In March 1842, the actress Fanny Kemble described taking tea and cake with the Duchess of Bedford, who began the practice as an antidote to the “sinking feeling” that overcame her between luncheon and dinner. Yet our ideas about cake have progressed a long way from the plain madeira or seed cake that might have appeared at the Duchess of Bedford’s tea-table.
The Great British Bake Off has taught us to expect spectacular things. These days, the expectation of a properly ambitious cake is that it should be a Mannerist artefact that looks as inedible as possible. The past week brought us a pair of outstanding examples. In Walsall, Lara Mason celebrated the Super Bowl by making a life-sized Taylor Swift sculpture in vanilla-flavoured red velvet cake.
Meanwhile the artist Damien Hirst (perhaps inspired by the fact that the Latin word for cake is “placenta”), celebrated the 30th birthday of his pregnant girlfriend, Sophie Cannell, with a cake in the form of a foetus in utero.
It is an interesting riff on metaphorical descriptions of babies as delicious enough to eat. But both the Hirst baby and the Swift effigy raise a tricky question: where to cut the first slice?
Who would have the temerity to take a nibble of Swift’s torso, or perform a cake-knife caesarean on the Hirst infant? It seems more likely that the destiny of these monuments of the pâtissier’s art was always to become social media fodder, rather than teatime nourishment.

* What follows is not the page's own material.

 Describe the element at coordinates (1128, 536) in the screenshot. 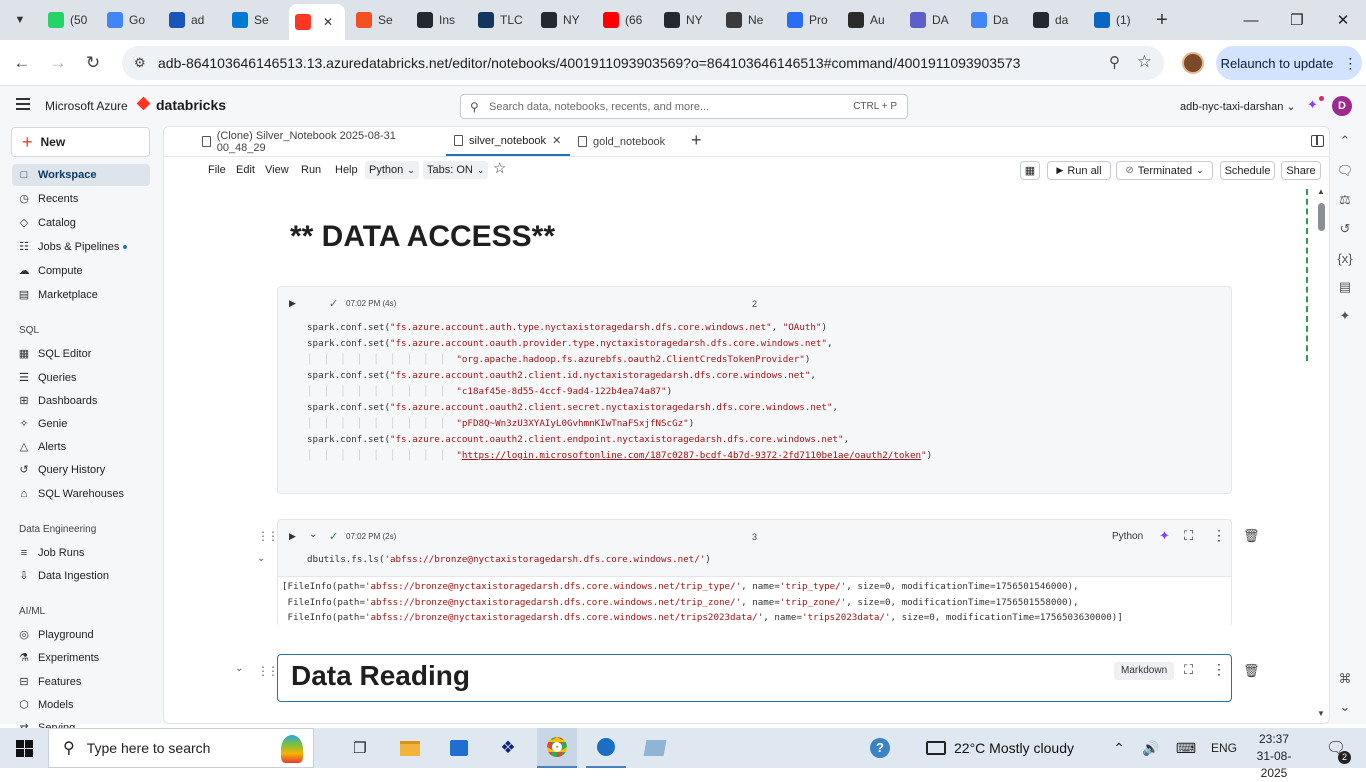

I see `cell-language: Python` at that location.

If so, they take their place in a long history of ornamental food, from elaborate 18th and 19th-century pièce montées to Emma Bovary’s wedding cake: a provincial extravaganza of Savoy cake topped with a cupid on a chocolate swing.

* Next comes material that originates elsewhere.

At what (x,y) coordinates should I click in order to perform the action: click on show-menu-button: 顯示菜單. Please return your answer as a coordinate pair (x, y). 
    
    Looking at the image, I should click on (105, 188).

While Hirst’s baby cake could go on display alongside his famous bisected cow and calf, Mother and Child (Divided), and Swift might go gently stale (if she didn’t become a slightly cannibalistic half-time snack), the charm of less fanciful cakes shouldn’t be underestimated.
It is not too late to make Geraldene Holt’s classic January lemon cake: cream 6oz (175g) each of sugar and butter, add three beaten eggs, 6oz (175g) flour and the juice of half a lemon. Bake for half an hour at 180C/350F and ice with lemon butter cream.
The joy of small books
The recent Telegraph obituary of the publisher John Rotheroe was a timely reminder of the enduring charm of small books. Interested in everything except publicity, Rotheroe published an eclectic series of slim guides to subjects ranging from Thimbles to Betel-chewing Equipment of East New Guinea.

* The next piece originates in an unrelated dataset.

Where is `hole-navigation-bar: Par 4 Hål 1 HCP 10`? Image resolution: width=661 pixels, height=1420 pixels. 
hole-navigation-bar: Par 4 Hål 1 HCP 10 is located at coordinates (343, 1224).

The peculiar fascination of small books begins in childhood: Beatrix Potter’s exquisitely illustrated stories are the perfect size for a child’s hand. From there, the junior bibliophile might graduate to J L Carr’s Quince Tree Press pocket books of English poets and wood engravers, and the Notting Hill Editions catalogue of handsome hardbacks at miniature prices: small books that contain multitudes.